Various aspects of the novel systems, apparatuses, and methods are described more fully hereinafter with reference to the accompanying drawings. The teachings of this disclosure may, however, be embodied in many different forms and should not be construed as limited to any specific structure or function presented throughout this disclosure. Rather, these aspects are provided so that this disclosure will be thorough and complete, and will fully convey the scope of the disclosure to those skilled in the art. Based on the teachings herein one skilled in the art should appreciate that the scope of the disclosure is intended to cover any aspect of the novel systems, apparatuses, and methods disclosed herein, whether implemented independently of or combined with any other aspect of the invention. For example, an apparatus may be implemented or a method may be practiced using any number of the aspects set forth herein. In addition, the scope of the invention is intended to cover such an apparatus or method which is practiced using other structure, functionality, or structure and functionality in addition to or other than the various aspects of the invention set forth herein. It should be understood that any aspect disclosed herein may be embodied by one or more elements of a claim.

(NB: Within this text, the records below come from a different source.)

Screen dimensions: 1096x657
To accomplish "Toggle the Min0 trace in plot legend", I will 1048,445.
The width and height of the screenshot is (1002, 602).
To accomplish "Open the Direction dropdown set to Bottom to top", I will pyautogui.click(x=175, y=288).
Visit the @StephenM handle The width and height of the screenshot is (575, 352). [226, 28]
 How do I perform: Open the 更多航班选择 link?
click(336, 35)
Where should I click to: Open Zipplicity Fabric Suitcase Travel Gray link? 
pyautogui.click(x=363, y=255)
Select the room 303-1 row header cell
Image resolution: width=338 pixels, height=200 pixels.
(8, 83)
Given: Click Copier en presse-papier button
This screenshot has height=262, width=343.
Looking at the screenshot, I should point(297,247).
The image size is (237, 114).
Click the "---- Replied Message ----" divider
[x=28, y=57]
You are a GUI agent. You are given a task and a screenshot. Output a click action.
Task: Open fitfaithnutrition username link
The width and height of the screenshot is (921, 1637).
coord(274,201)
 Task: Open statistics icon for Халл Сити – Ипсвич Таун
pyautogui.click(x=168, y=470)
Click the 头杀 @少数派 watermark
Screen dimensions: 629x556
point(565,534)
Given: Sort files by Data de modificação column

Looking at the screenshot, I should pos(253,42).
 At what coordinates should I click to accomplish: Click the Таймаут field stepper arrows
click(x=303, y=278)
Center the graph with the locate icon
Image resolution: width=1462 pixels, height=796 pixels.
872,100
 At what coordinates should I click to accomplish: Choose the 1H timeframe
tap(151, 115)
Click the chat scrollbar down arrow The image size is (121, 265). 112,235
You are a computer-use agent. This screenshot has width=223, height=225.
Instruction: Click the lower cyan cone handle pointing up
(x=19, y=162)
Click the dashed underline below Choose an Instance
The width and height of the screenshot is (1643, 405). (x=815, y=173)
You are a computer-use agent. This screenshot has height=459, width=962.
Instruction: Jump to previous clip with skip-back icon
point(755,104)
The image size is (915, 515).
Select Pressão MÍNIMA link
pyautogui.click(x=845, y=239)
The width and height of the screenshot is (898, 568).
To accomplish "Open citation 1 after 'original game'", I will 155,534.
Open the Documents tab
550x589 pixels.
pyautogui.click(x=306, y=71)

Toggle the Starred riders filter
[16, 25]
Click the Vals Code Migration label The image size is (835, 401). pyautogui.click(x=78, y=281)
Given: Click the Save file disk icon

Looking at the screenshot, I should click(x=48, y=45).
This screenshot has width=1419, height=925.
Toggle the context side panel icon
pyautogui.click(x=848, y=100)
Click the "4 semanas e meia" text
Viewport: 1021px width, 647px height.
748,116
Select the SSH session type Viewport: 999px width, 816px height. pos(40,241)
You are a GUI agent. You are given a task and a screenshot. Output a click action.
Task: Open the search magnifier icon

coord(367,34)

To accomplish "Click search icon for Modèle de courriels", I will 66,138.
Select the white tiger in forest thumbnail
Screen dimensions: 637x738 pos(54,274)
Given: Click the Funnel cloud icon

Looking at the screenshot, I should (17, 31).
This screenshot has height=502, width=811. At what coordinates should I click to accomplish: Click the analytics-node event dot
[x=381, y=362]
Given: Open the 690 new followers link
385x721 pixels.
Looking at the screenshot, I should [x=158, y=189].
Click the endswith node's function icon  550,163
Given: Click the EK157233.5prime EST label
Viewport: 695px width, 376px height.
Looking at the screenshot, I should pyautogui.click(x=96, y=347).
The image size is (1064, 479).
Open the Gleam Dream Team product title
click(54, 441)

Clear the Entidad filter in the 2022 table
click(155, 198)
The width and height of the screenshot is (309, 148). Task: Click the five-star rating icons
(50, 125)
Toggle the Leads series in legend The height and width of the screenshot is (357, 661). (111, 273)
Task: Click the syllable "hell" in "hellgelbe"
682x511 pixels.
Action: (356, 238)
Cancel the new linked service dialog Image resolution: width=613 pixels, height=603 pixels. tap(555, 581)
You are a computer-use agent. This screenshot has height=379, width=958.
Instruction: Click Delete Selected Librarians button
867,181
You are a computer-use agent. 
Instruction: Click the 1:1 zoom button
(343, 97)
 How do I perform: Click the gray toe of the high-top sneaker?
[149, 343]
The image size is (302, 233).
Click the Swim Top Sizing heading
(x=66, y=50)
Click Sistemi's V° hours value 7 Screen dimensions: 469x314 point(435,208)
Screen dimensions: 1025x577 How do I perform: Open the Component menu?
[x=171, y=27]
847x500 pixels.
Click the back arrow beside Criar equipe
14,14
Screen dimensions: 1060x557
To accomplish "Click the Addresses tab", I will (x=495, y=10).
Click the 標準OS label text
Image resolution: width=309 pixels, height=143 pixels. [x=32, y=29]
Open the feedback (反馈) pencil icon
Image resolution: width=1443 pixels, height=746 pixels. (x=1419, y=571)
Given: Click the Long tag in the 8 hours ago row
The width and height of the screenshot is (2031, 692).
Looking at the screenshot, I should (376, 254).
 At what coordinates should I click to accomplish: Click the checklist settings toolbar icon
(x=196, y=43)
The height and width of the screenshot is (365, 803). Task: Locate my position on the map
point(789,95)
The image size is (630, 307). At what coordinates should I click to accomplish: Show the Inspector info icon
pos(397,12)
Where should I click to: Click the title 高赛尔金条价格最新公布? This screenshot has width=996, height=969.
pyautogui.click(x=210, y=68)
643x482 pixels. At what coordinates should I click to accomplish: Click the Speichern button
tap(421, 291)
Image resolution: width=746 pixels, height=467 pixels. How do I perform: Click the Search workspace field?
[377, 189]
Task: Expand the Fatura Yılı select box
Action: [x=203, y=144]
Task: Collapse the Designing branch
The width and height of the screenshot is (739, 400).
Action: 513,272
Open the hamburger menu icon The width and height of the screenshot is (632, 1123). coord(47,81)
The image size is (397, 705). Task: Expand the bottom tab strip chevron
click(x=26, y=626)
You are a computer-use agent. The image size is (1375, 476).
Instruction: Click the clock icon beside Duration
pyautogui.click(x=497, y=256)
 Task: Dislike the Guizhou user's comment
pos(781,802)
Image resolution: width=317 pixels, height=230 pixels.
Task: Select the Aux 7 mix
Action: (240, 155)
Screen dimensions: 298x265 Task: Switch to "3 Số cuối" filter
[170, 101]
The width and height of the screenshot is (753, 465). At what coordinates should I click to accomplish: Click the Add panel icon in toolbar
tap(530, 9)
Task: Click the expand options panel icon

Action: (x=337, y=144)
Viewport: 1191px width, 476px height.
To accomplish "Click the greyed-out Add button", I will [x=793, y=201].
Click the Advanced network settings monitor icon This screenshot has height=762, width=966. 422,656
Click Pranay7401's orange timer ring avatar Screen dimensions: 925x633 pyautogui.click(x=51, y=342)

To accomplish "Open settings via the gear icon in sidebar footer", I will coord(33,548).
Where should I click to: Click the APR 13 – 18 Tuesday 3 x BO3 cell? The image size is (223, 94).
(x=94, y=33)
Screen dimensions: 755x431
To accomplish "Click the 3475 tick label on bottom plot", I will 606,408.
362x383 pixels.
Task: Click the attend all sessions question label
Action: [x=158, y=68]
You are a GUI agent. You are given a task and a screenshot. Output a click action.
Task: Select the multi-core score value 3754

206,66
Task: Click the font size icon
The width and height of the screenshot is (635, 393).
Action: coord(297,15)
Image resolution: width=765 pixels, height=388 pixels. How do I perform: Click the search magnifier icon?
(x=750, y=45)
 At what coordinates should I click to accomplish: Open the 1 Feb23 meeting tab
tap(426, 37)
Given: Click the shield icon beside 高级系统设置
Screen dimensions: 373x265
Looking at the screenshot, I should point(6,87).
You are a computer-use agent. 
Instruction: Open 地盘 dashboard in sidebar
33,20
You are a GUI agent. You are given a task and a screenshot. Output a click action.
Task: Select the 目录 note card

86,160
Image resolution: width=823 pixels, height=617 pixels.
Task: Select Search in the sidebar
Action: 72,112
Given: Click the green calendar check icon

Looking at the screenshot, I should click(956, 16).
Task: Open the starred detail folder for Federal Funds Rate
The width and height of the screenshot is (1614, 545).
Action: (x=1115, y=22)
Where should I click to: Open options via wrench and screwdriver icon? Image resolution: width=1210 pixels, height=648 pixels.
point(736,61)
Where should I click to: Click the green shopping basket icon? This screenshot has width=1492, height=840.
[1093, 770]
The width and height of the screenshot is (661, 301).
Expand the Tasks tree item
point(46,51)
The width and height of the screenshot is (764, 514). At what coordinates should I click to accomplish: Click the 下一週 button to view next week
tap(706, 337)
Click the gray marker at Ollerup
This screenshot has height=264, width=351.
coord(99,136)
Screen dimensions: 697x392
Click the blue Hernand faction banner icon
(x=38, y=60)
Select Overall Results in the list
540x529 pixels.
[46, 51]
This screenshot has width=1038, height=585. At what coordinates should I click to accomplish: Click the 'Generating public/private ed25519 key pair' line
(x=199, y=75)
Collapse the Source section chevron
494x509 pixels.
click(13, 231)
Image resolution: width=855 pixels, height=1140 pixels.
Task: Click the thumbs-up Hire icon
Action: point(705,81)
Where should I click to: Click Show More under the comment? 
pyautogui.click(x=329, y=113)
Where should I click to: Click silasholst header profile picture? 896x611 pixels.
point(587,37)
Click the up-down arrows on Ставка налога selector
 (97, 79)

Although particular aspects are described herein, many variations and permutations of these aspects fall within the scope of the disclosure. Although some benefits and advantages of the preferred aspects are mentioned, the scope of the disclosure is not intended to be limited to particular benefits, uses, or objectives. Rather, aspects of the disclosure are intended to be broadly applicable to different wireless technologies, system configurations, access networks, and transmission protocols, some of which are illustrated by way of example in the figures and in the following description of the preferred aspects. The detailed description and drawings are merely illustrative of the disclosure rather than limiting, the scope of the disclosure being defined by the appended claims and equivalents thereof.
Wireless access network technologies may include various types of wireless local area access networks (WLANs). A WLAN may be used to interconnect nearby devices together, employing widely used access networking protocols. The various aspects described herein may apply to any communication standard, such as Wi-Fi or, more generally, any member of the IEEE 802.11 family of wireless protocols.
In some implementations, a WLAN includes various devices which are the components that access the wireless access network. For example, there may be two types of devices: access points (“APs”) and clients (also referred to as stations, or “STAs”). In general, an AP serves as a hub or base station for the WLAN and an STA serves as a user of the WLAN. For example, a STA may be a laptop computer, a personal digital assistant (PDA), a mobile phone, etc. In an example, an STA connects to an AP via a Wi-Fi (e.g., IEEE 802.11 protocol such as 802.11ah) compliant wireless link to obtain general connectivity to the Internet or to other wide area access networks. In some implementations an STA may also be used as an AP.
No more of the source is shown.